**Task to carry out:** Starting with the line that contains "Given: Click the count 5 for Blog_post", copy the rows below verbatim and stop after the final row.

**Provided data:**
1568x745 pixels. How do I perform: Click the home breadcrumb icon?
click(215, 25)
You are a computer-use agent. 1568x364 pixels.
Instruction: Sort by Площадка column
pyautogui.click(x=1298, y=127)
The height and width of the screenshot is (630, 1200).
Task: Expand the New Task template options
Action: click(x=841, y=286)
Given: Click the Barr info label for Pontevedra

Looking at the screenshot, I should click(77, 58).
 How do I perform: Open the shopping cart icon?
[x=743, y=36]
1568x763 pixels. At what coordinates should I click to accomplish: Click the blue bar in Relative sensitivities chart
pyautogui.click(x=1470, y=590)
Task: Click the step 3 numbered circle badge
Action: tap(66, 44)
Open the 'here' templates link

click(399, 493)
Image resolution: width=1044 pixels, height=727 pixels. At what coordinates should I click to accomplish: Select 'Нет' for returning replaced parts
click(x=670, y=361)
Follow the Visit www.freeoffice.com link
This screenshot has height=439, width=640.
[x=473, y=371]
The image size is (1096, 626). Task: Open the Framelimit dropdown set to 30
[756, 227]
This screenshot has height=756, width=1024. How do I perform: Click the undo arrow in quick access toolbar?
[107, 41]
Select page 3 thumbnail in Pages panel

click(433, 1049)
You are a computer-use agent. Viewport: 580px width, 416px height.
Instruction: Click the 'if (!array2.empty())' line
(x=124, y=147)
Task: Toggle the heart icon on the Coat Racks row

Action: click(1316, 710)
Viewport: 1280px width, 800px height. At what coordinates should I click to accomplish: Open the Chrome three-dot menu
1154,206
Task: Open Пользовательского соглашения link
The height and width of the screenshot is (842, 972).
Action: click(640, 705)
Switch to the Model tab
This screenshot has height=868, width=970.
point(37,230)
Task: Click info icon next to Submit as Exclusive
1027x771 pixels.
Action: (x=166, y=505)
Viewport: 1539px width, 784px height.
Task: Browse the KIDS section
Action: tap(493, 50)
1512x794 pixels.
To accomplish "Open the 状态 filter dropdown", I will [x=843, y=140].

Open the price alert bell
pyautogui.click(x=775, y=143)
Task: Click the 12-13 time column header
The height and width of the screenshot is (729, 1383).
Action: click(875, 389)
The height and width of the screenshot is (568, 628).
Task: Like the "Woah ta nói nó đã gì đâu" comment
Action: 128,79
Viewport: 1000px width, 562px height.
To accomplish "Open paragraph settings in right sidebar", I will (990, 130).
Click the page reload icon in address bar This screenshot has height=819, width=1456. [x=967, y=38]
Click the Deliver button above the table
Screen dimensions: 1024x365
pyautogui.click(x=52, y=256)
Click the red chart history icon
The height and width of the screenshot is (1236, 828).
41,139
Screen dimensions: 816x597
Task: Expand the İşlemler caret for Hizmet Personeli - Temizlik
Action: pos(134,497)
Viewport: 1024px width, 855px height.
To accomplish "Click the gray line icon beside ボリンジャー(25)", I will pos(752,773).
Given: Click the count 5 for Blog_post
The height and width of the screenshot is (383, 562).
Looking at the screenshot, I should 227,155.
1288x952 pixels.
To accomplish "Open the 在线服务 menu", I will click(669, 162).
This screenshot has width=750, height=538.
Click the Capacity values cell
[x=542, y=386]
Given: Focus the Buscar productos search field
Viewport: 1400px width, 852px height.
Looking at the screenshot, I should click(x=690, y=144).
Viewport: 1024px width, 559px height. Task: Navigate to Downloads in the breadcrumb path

**Correct output:**
Given: Click the count 5 for Blog_post
The height and width of the screenshot is (383, 562).
Looking at the screenshot, I should 227,155.
1288x952 pixels.
To accomplish "Open the 在线服务 menu", I will click(669, 162).
This screenshot has width=750, height=538.
Click the Capacity values cell
[x=542, y=386]
Given: Focus the Buscar productos search field
Viewport: 1400px width, 852px height.
Looking at the screenshot, I should click(x=690, y=144).
Viewport: 1024px width, 559px height. Task: Navigate to Downloads in the breadcrumb path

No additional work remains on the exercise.